═════ The input

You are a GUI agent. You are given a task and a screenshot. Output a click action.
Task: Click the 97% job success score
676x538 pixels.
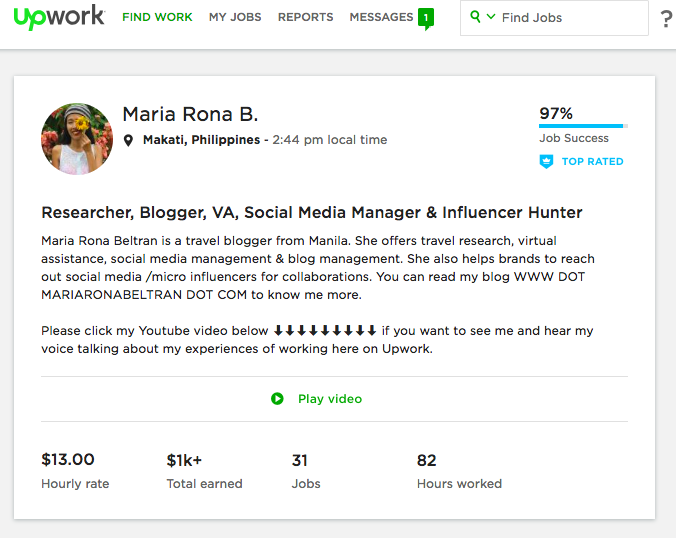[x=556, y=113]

══════════
═════ The input

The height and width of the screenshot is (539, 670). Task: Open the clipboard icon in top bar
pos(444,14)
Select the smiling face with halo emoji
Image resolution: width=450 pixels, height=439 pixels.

══════════

- **Problem requirements**
The output should be exactly the lines above from the line containing "Select the smiling face with halo emoji" to the line containing "Image resolution: width=450", inclusive, with no other lines.

- **Written answer**
Select the smiling face with halo emoji
Image resolution: width=450 pixels, height=439 pixels.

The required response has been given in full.